= Material for this task =
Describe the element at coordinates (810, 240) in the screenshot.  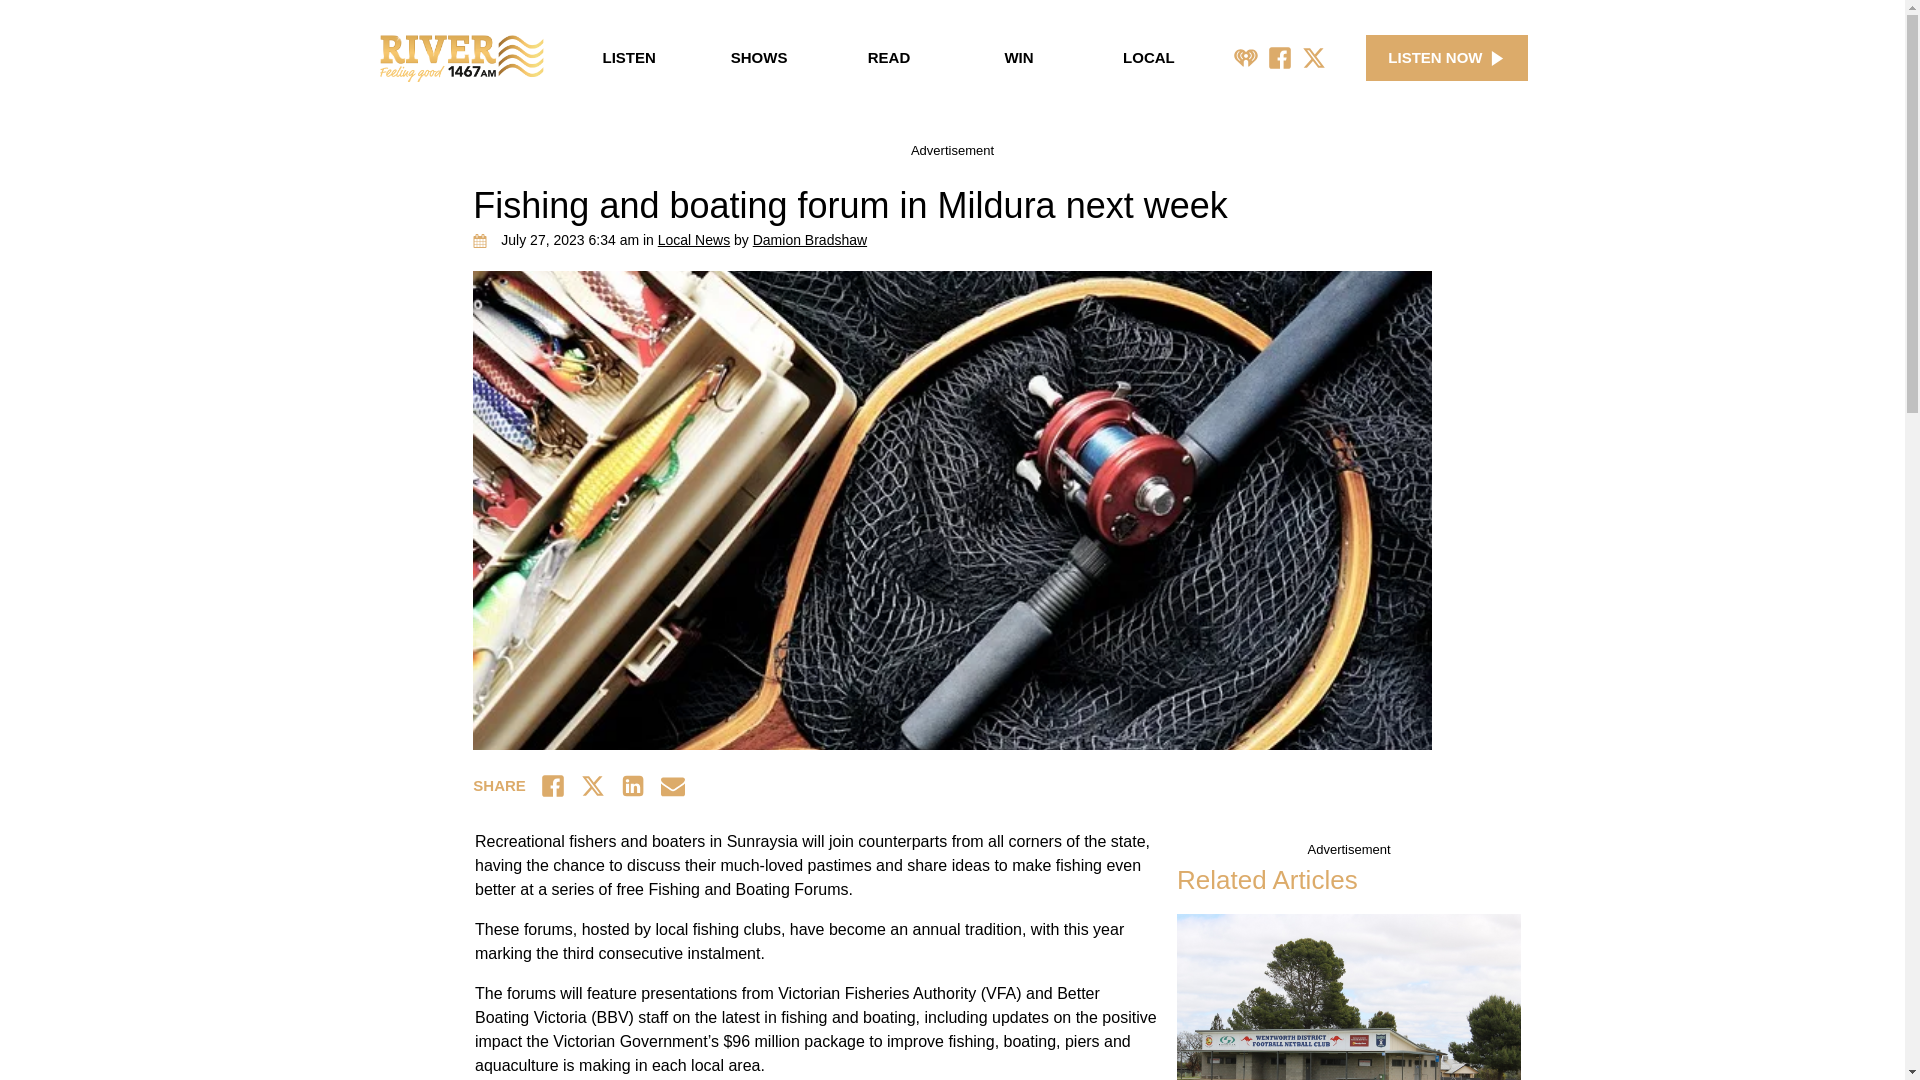
I see `Posts by Damion Bradshaw` at that location.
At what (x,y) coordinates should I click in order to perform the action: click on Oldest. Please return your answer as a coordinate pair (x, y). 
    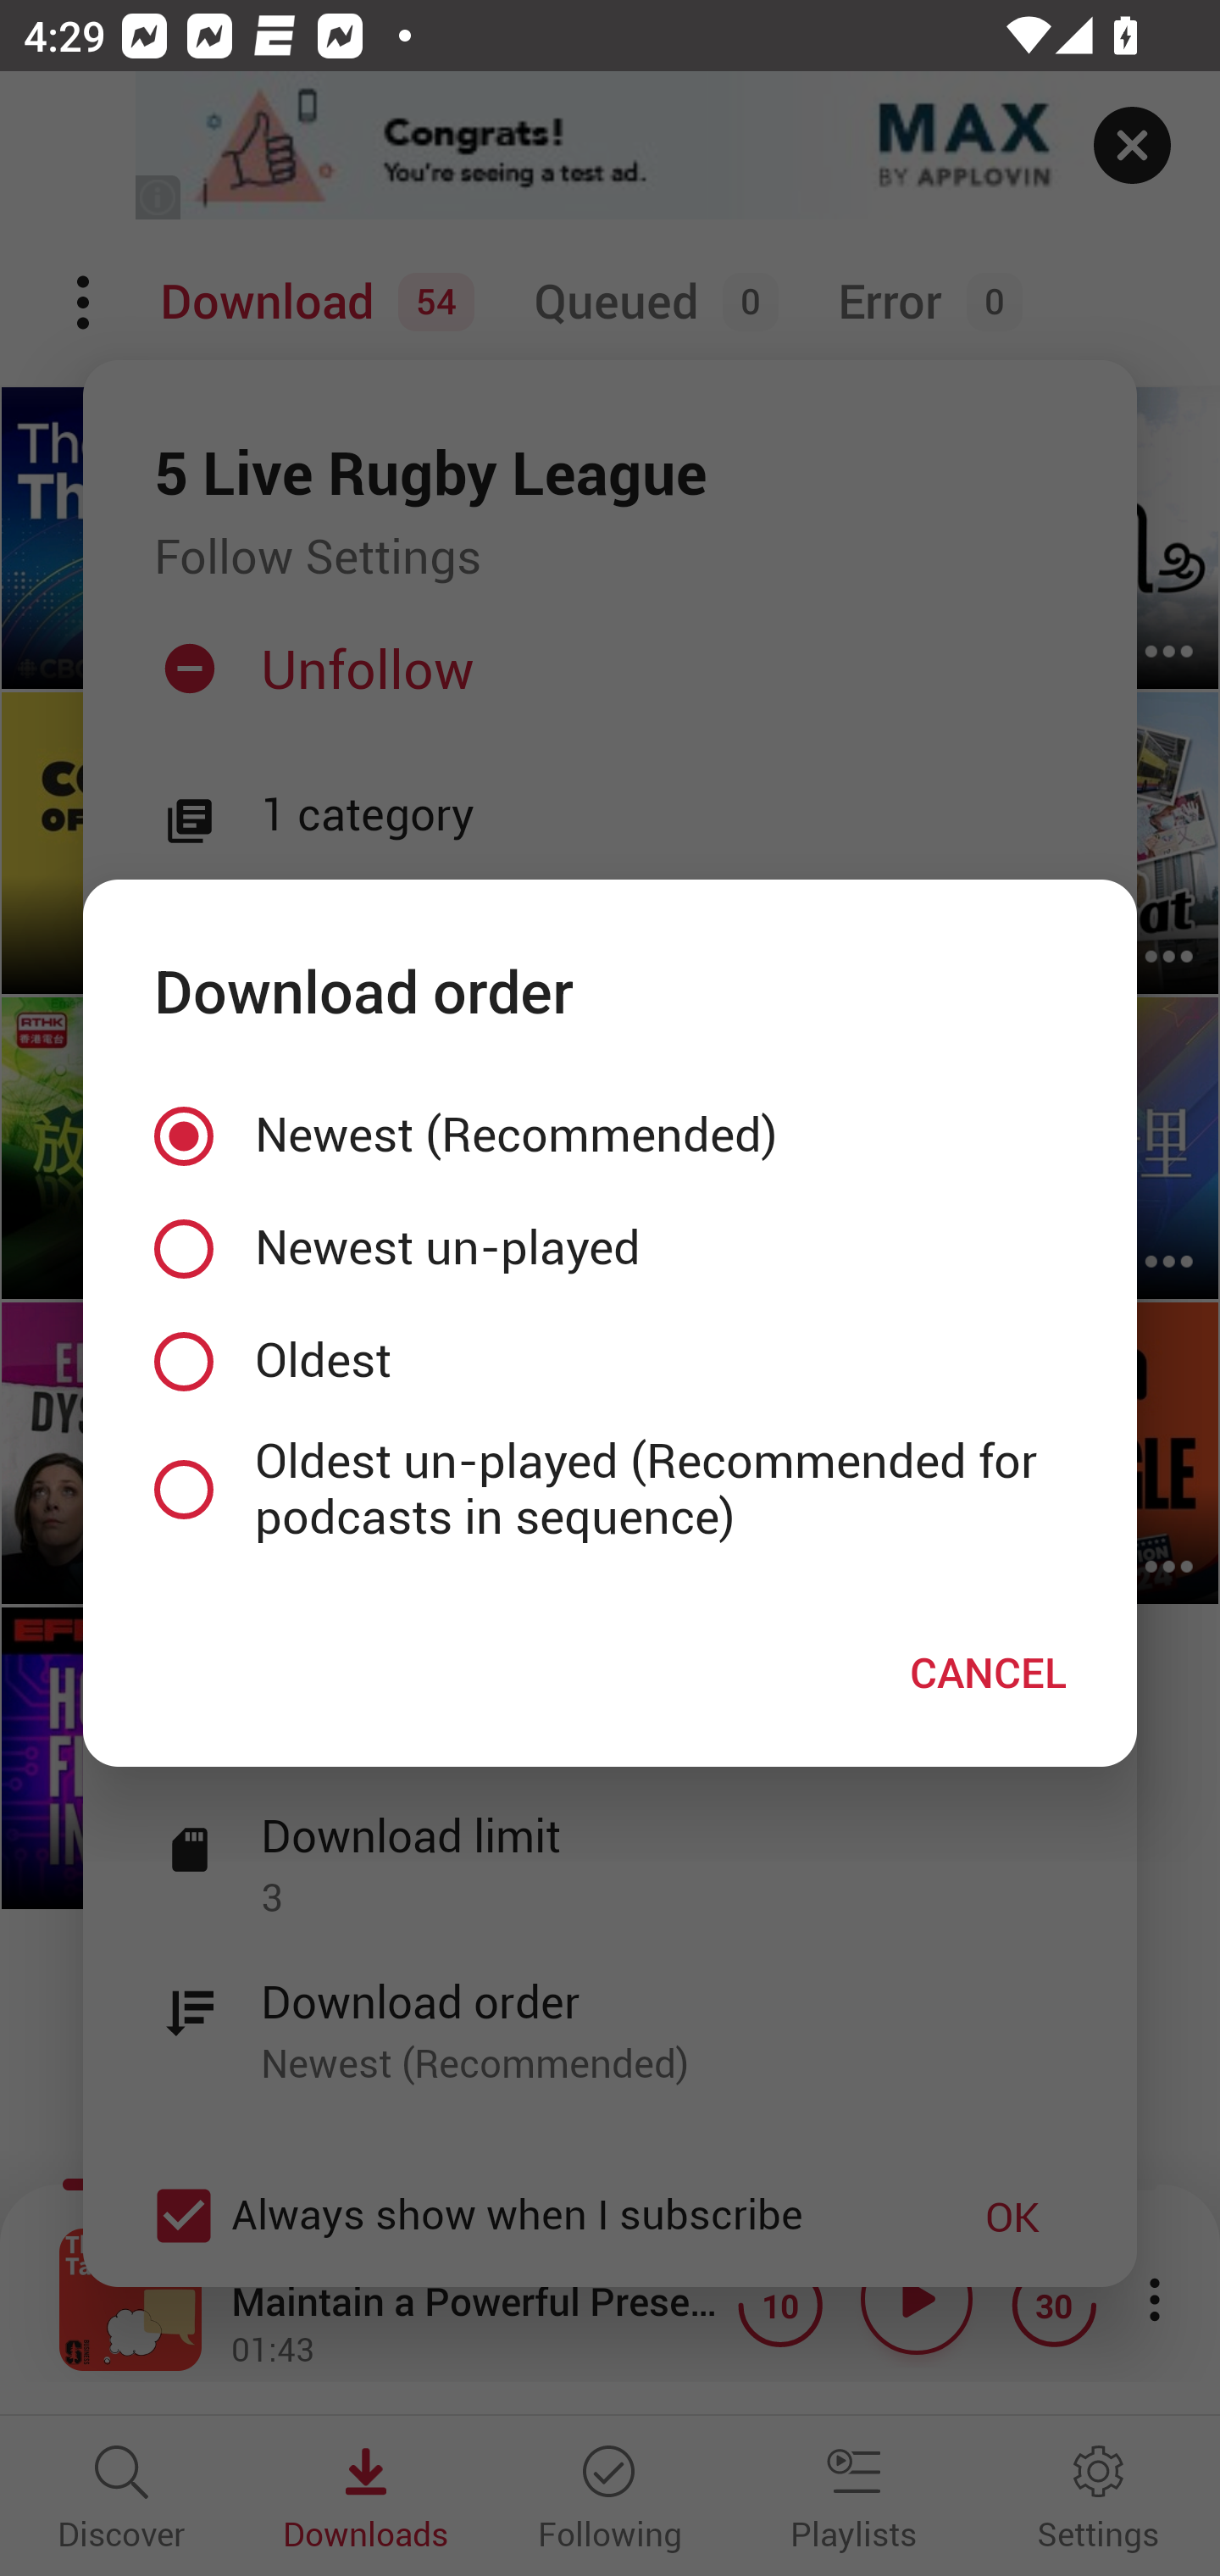
    Looking at the image, I should click on (610, 1361).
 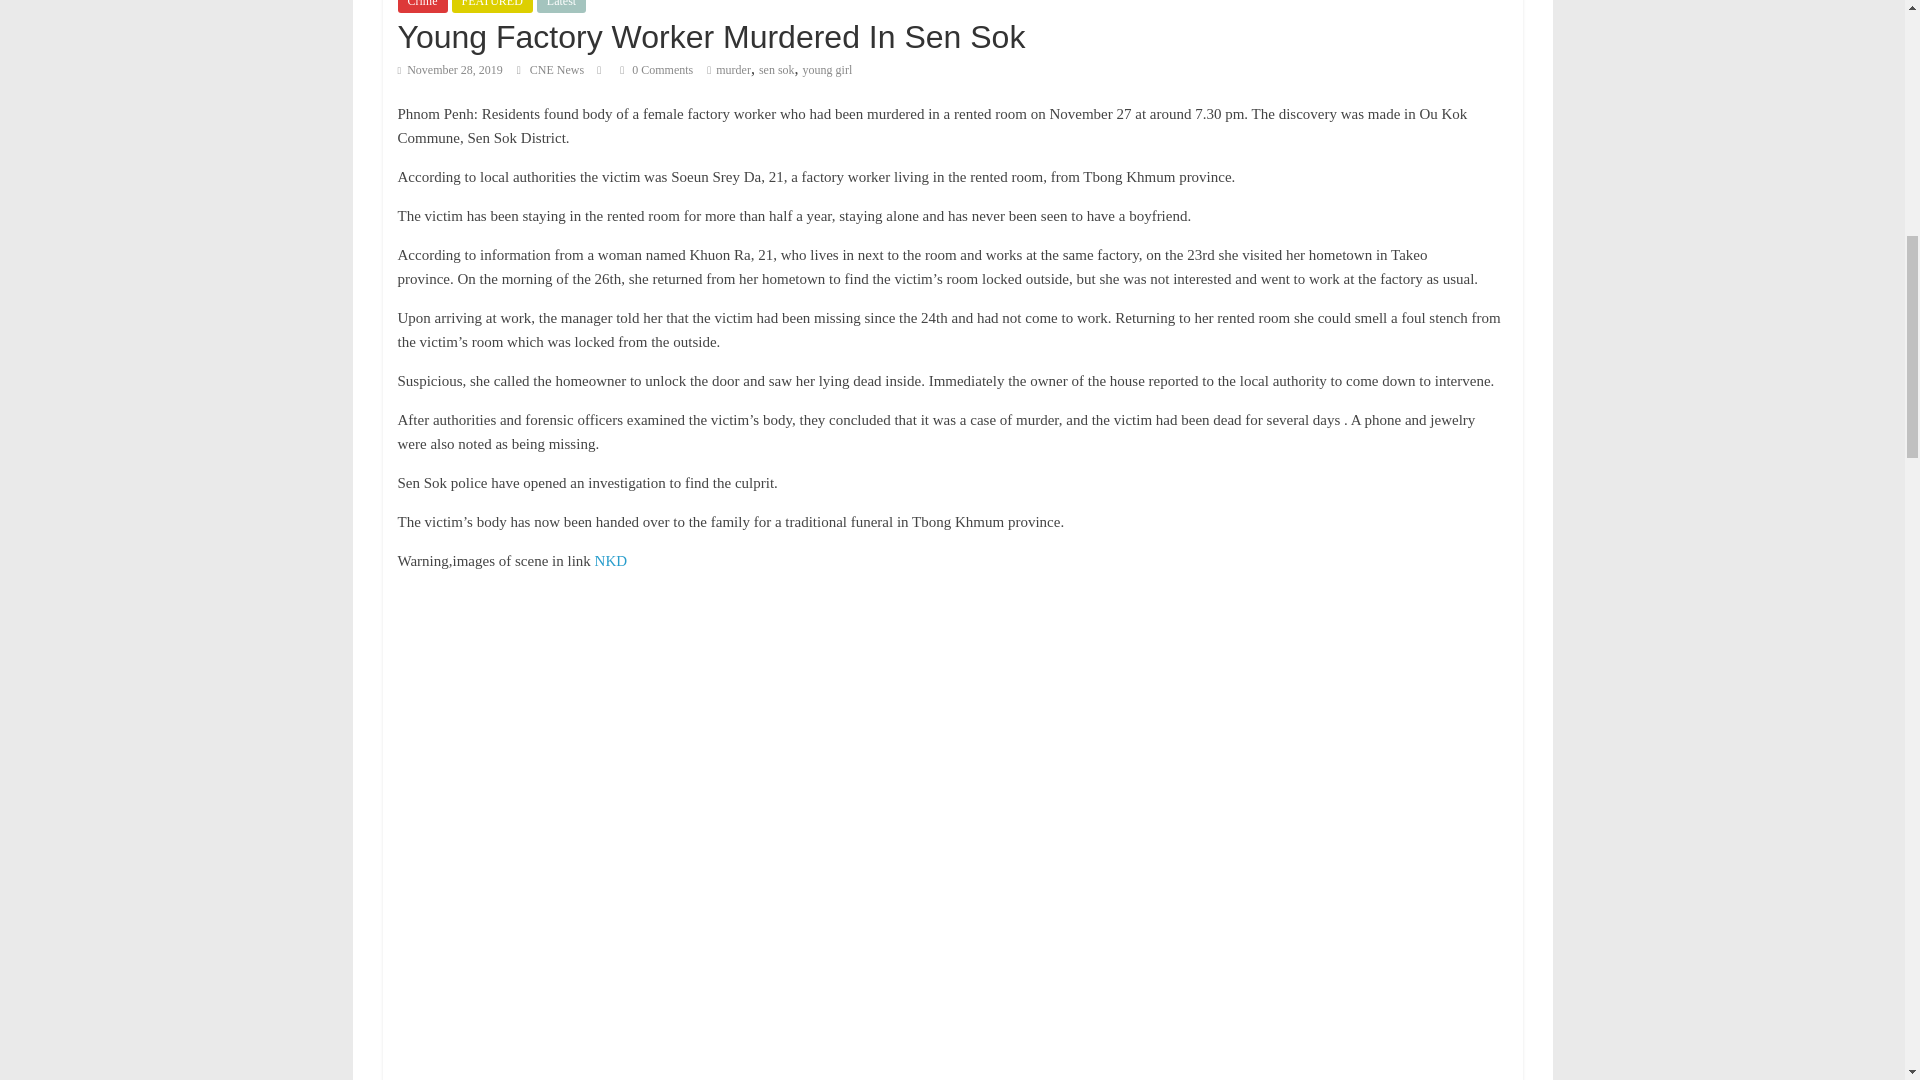 I want to click on young girl, so click(x=827, y=69).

= Directions =
Rewrite the lines above as a JSON list of strings, one string per line, skipping blank lines and leaving the pictures out.

= Right answer =
[
  "Describe the element at coordinates (810, 240) in the screenshot.  ",
  "I see `Posts by Damion Bradshaw` at that location.",
  "At what (x,y) coordinates should I click in order to perform the action: click on Oldest. Please return your answer as a coordinate pair (x, y). ",
  "    Looking at the image, I should click on (610, 1361).",
  "  I want to click on young girl, so click(x=827, y=69)."
]